Jak ułatwić dziecku naukę dobrych manier?
- Chwal wszystkie przejawy grzeczności u dziecka („Bardzo ładnie podziękowałeś pani za lizaka”), zamiast zauważać tylko jego potknięcia
- Każdemu czasem zdarza się zapomnieć o grzeczności – na takie sytuacje przydaje się wypracowany, zabawny sposób upominania np. „O o! Ktoś tu zapomniał powiedzieć dziękuje po skończonym obiedzie”. Ważne by stosować go do wszystkich domowników. Dzieci są zachwycone, gdy uda im się „przyłapać” dorosłych na niestosowaniu zasad, na które się umówili, a przy okazji mogą utrwalić sobie
te reguły. - Poszukajcie ciekawych, pouczających i zabawnych książeczek o nauce grzeczności.
- Dzieci lubią najróżniejsze rymowanki, wierszyki i rytuały związane ze zwrotami grzecznościowymi, np.”- Smacznego – Dziękujemy, smacznie zjemy!”, „-Dobranoc! – Pchły na noc…”.
- Utrwalanie „magicznych słów”- proszę, dziękuję, przepraszam, i najprostszych zwrotów: „czy możesz podać mi chleb, proszę”, może być dla dziecka bardzo ciekawe i zabawne, jeśli będziemy razem z nim ćwiczyć ich używania odgrywając scenki przy pomocy lalek, pluszaków albo figurek.
- W uporządkowaniu zasad, które obowiązują w naszym domu, może pomóc spisanie ich, czy zilustrowanie odpowiednimi obrazkami i powieszenie takiego kodeksu w widocznym miejscu.
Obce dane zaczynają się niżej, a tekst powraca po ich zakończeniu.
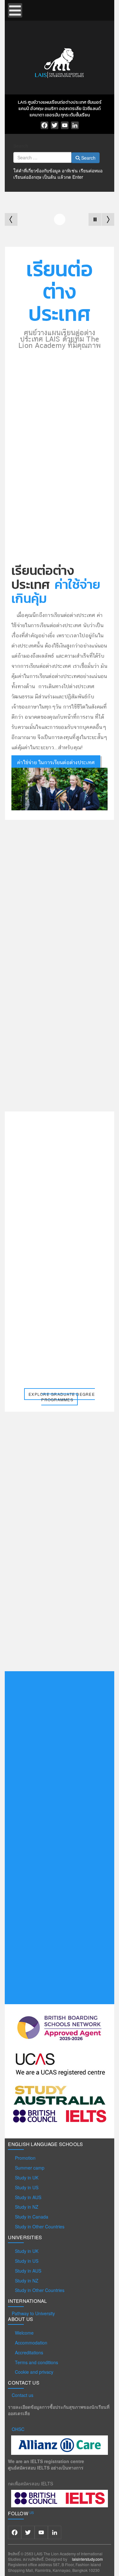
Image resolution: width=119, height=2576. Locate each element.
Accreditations (29, 2352)
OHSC (18, 2429)
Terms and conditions (36, 2362)
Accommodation (31, 2342)
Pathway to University (33, 2313)
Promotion (25, 2158)
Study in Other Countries (39, 2226)
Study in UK (26, 2177)
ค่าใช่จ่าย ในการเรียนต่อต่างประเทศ (56, 762)
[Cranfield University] (72, 1333)
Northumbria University (47, 1143)
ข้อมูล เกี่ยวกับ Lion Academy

Jeśli nie zawsze umiemy być konsekwentni, przydać się mogą tablice grzeczności, na których będziemy przyznawać dziecku słoneczka lub uśmiechy za pozytywne zachowania i smutne buźki za niegrzeczne.
- Przed większymi wyzwaniami , czyli np. ważną uroczystością rodzinną lub wizytą u znajomych, lepiej przygotować dziecko, tłumacząc mu dokładnie czego od niego oczekujemy, jak powinno się zachowywać.
- Choć czasem potrzebna będzie reprymenda, nie gań i nie zawstydzaj dziecka publicznie – to także element dobrych manier. Zanim zaczniesz gderać, lepiej przypomnij sobie wierszyk J. Brzechwy o kwoce, która w opryskliwy sposób łajała swoich gości, cały czas podpierając się swoim mottem „grunt to dobre wychowanie”.